Detta equiparazione risulta, invece, smentita sia dalle origini che dalle finalità dell’istituto, introdotto nel progetto di codice delle obbligazione del 1936, ove un unico articolo stabiliva che “chi si arricchisce senza legittima causa a danno di un’altra persona, è tenuto, nei limiti dell’arricchimento, ad indennizzarla di ciò di cui questa si è impoverita” , e significativamente collocata dopo la previsione di numerosi casi particolari (art. 31 c.c., comma 3, art. 535 c.c., art. 821 c.c., comma 2, artt. 935-940, 1150 c.c., art. 1185 c.c., comma 2, artt. 1190, 1443, 1769 c.c., art. 2037 c.c., comma 3, art. 2038 c.c., comma 3) assolutamente eterogenei, ma ispirati al medesimo principio ed accomunati dall’obbligo di restituire all’impoverito esclusivamente perdite, esborsi, spese, prestazioni ed altri elementi, utilità o valori, già sussistenti nel suo patrimonio “nei limiti dell’arricchimento”. Sicchè si è mantenuto un sistema di figure tipiche, disciplinate in modo minuzioso, rispetto alle quali l’art. 2041 c.c., ha assunto la funzione di norma di chiusura, che necessariamente partecipa della disciplina e delle finalità sostanziali cui sono rivolte ed ispirate le suddette disposizioni, di eliminare l’iniquità prodottasi mediante uno spostamento patrimoniale privo di giustificazione, sancendone la restituzione, ma in funzione e nei limiti dell’arricchimento, e non in dipendenza di una variabile costituita dal concreto ammontare del danno subito, come avviene nell’azione risarcitoria.

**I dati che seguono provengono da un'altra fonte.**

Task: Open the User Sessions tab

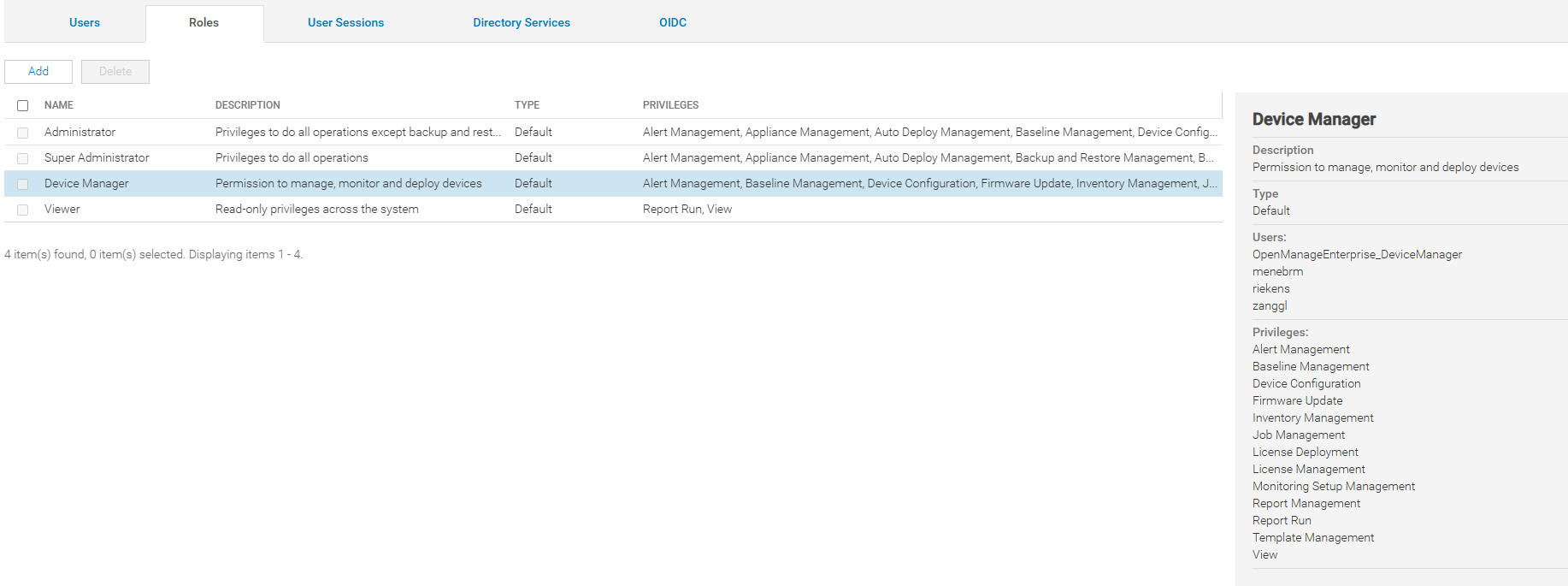Action: 345,22
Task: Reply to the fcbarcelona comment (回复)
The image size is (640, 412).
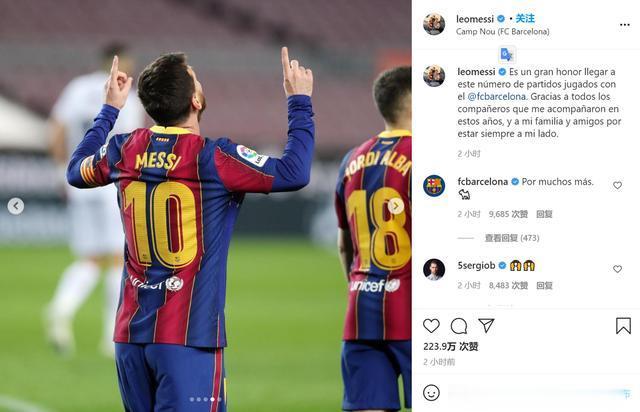Action: tap(544, 214)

Va pertanto escluso che l’indennizzo astrattamente spettante alla NACADI ai sensi dell’art. 2041 c.c., possa essere liquidato in misura corrispondente al prezzo delle merci fatturato, comprensivo del guadagno della fornitrice.

Ne consegue, che, non avendo la ricorrente neppure accennato ad un vizio di motivazione, sul punto, della sentenza impugnata, per non avere la Corte territoriale tenuto conto di elementi probatori dai quali avrebbe, in ogni caso, potuto ricavare l’effettiva misura dell’impoverimento da essa subito, la censura deve essere respinta.

Risulta, a questo punto, superfluo l’esame delle ragioni di doglianza che investono l’ulteriore, autonoma ratio decidendi sulla quale il giudice d’appello ha fondato il rigetto della domanda (attinente al difetto di prova del riconoscimento dell’utilitas della prestazione), le quali, quand’anche fondate, non potrebbero condurre all’accoglimento del ricorso.

Le spese del giudizio seguono la soccombenza e si liquidano come da dispositivo.

P.Q.M.

La Corte rigetta il ricorso; condanna la ricorrente al pagamento delle spese processuali, che liquida in Euro 7.200,00 di cui Euro 200,00 per esborsi, oltre spese generali ed accessori di legge.

Così deciso in Roma, il 28 giugno 2011.